• [TASK TO COMPLETE]:
Say whether each statement below agrees with the biography of Wynne Chin, and give yes or no with the deciding words of the biography quoted exactly: (a) Chin taught at the University of Calgary before joining the University of Houston faculty; (b) Chin developed the first graphical-based software for PLS analyses in 1998; (c) Chin was elected president of the University of Houston Faculty Senate in two different years.

• [READING TEXT]:
....
= Wynne Chin =

American business academic (born c. 1960)

Wynne W. Chin (born c. 1960) is C. T. Bauer Professor of Decision and Information Sciences at the University of Houston (C. T. Bauer College of Business). He received his Ph.D. In computers and information systems and an MBA from the University of Michigan, an MS in chemical and biomedical engineering from Northwestern University, and an AB in biophysics with a minor in philosophy from UC Berkeley. Before joining the University of Houston faculty in 1997, Wynne taught at the University of Calgary and Wayne State University. In addition, he holds visiting status at the School of Information Systems, Technology and Management at The Australian School of Business, UNSW.

==Early life==
Wynne Chin was born and raised San Francisco, California, where he collected vintage comic books. Chin owns Spider-Man issues 1 through 186.

==Academic career==
Chin's research interests include information technology diffusion, technology acceptance, and structural equation modeling (SEM) methodologies. He developed the first graphical-based software for PLS analyses in 1988 and is credited with popularizing the method in the 1990s.

Chin teaches a number of graduate and undergraduate classes, including philosophy of science, structural equation modeling, research methods, and related subjects.

In 2007 and 2015, Chin was elected the president of the University of Houston Faculty Senate.

In 2011, Chin was appointed the sommelier of the Association for Information Systems.

He visits Sydney every year and provides intensive PLS training courses at the University of New South Wales.

==Personal life==
Wynne Chin is married and has two daughters named Christina and Angela. His hobbies include martial arts and wine tasting. Wynne is also an aspiring poker player.
....
• [DATA SECTION]:
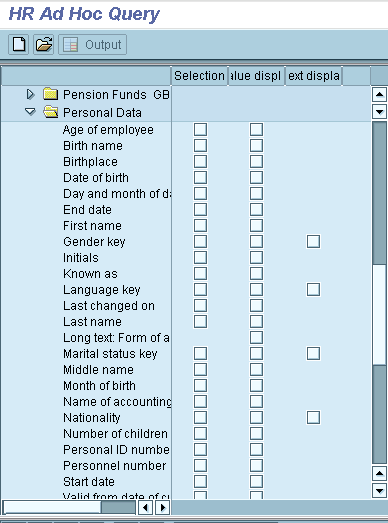
Task: Expand the Pension Funds GB node
Action: 30,94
....
• [OUTPUT]:
(a) Yes: "Before joining the University of Houston faculty in 1997, Wynne taught at the University of Calgary and Wayne State University."
(b) No: "He developed the first graphical-based software for PLS analyses in 1988"
(c) Yes: "In 2007 and 2015, Chin was elected the president of the University of Houston Faculty Senate."